- _Work instruction_
Among the entries below, extract exactly the lines that run from the one with "Unlit Basic template" through the one with "Image resolution: width=1200", both ends included.

- _Stored dataset items_
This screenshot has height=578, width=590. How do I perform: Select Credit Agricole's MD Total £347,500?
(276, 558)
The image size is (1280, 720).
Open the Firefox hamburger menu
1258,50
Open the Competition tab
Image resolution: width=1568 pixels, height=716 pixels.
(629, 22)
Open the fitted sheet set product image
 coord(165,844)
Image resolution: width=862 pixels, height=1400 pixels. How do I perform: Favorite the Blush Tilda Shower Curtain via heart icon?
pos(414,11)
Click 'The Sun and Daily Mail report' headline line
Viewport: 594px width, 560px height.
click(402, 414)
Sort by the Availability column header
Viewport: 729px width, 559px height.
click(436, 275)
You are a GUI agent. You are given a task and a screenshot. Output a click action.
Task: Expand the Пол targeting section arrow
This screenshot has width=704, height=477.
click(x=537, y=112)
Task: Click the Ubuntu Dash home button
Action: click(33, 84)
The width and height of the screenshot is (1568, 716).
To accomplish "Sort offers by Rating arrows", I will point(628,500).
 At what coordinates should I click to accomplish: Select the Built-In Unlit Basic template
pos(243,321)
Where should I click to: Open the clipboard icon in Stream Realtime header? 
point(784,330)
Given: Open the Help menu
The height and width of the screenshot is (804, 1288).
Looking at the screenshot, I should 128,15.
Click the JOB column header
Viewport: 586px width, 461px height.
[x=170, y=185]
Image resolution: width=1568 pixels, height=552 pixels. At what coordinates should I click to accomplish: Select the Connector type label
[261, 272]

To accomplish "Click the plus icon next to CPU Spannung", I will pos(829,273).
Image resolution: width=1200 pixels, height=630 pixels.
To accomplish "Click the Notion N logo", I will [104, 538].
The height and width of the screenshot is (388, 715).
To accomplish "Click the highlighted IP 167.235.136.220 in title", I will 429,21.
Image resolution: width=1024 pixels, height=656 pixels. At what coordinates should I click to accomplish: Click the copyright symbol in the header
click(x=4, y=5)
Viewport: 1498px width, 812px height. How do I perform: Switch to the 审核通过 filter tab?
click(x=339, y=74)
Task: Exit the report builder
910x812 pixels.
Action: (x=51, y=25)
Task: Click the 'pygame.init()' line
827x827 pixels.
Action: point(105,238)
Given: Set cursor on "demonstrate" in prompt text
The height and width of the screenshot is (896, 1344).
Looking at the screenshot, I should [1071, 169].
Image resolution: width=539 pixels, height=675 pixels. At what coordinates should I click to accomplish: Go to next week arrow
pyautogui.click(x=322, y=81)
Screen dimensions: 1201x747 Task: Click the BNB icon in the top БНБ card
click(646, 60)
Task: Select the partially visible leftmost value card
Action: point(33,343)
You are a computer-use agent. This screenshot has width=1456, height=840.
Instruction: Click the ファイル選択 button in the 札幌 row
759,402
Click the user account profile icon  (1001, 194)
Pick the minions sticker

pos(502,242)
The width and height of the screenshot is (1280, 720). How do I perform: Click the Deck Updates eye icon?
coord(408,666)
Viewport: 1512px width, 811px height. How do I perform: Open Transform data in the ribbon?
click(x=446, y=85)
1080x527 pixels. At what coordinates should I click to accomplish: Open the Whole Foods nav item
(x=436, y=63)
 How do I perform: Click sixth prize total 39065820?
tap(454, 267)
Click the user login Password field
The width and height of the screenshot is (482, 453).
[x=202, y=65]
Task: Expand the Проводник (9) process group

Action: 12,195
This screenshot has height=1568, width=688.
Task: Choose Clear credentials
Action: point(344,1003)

- _Solution for this problem_
 At what coordinates should I click to accomplish: Select the Built-In Unlit Basic template
pos(243,321)
Where should I click to: Open the clipboard icon in Stream Realtime header? 
point(784,330)
Given: Open the Help menu
The height and width of the screenshot is (804, 1288).
Looking at the screenshot, I should 128,15.
Click the JOB column header
Viewport: 586px width, 461px height.
[x=170, y=185]
Image resolution: width=1568 pixels, height=552 pixels. At what coordinates should I click to accomplish: Select the Connector type label
[261, 272]

To accomplish "Click the plus icon next to CPU Spannung", I will pos(829,273).
Image resolution: width=1200 pixels, height=630 pixels.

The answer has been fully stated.